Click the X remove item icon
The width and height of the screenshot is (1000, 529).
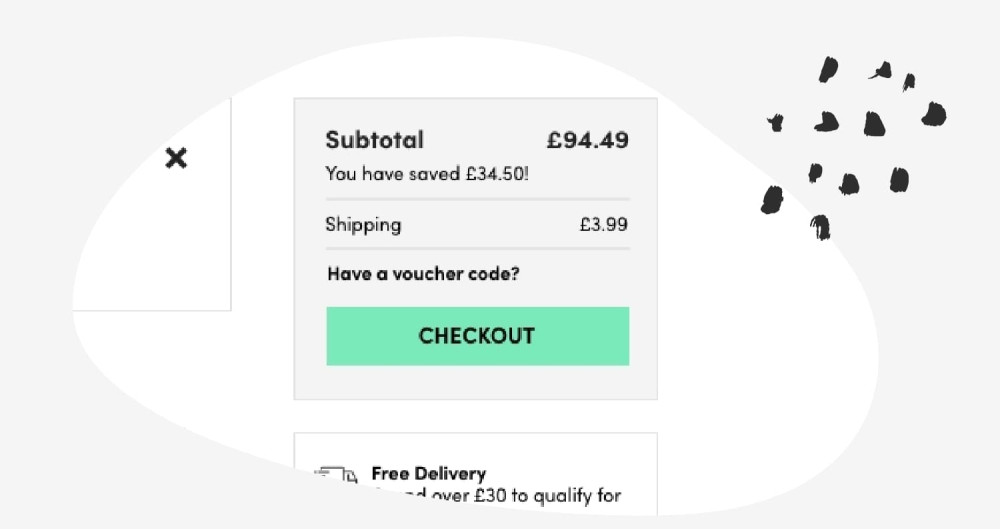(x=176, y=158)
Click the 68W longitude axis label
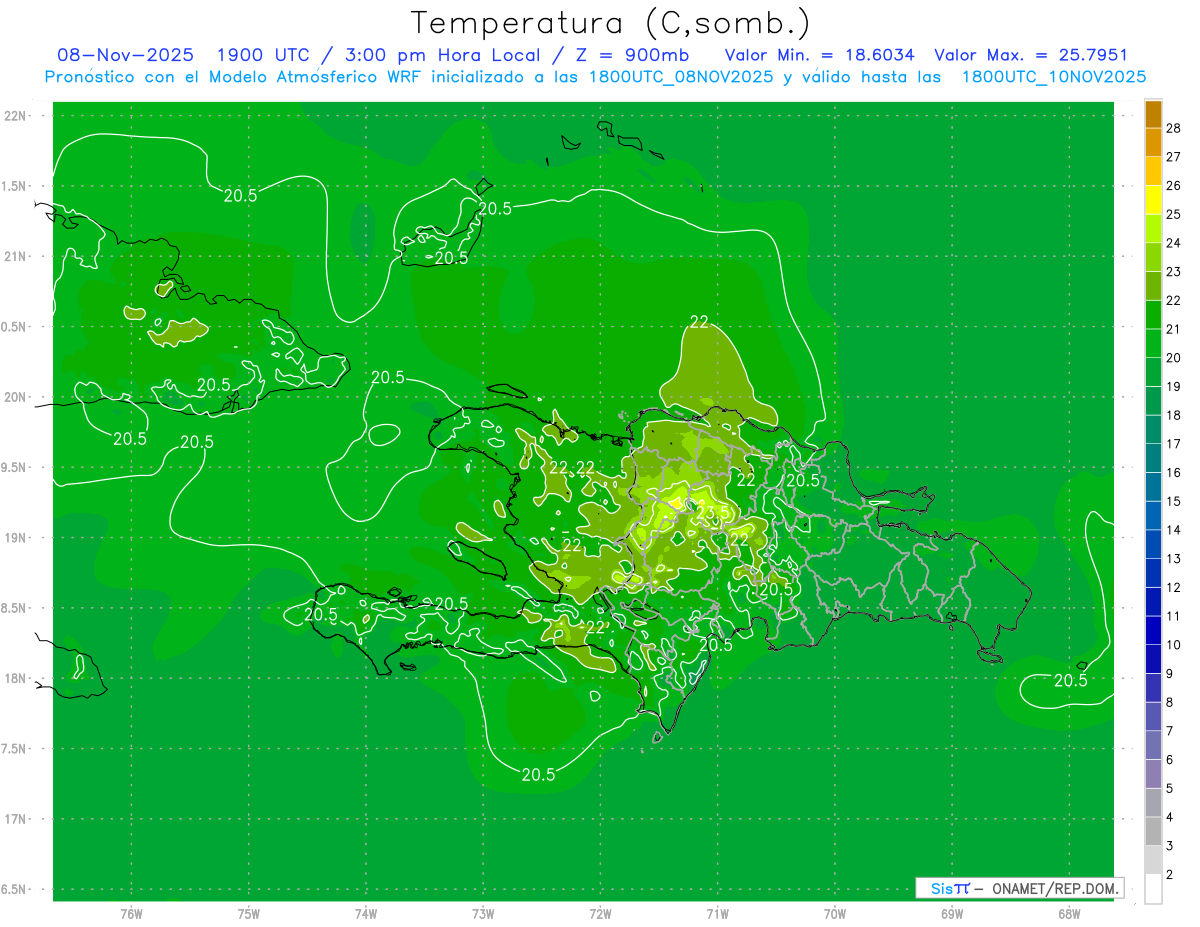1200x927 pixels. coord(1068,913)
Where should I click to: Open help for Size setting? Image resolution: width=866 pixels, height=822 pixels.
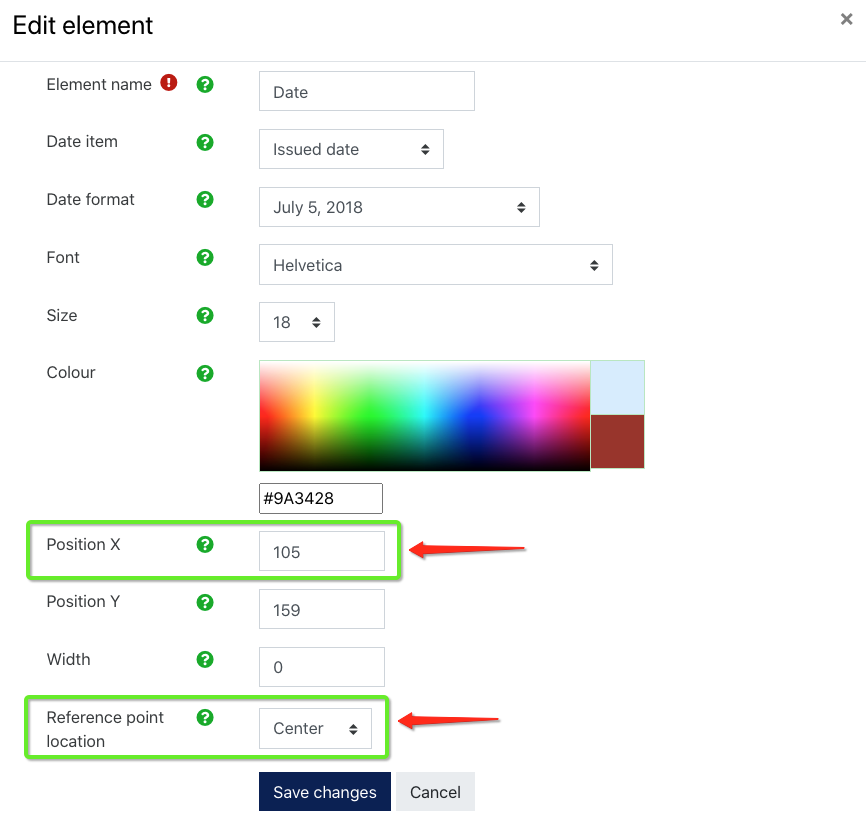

━━━━━━

[WHAT TO DO]: Leave the pictures aside. Set down exactly the lines from the one with "Click the 68W longitude axis label" through the final line of the listing above.

[YOUR RESPONSE]:
Click the 68W longitude axis label
1200x927 pixels. coord(1068,913)
Where should I click to: Open help for Size setting? Image resolution: width=866 pixels, height=822 pixels.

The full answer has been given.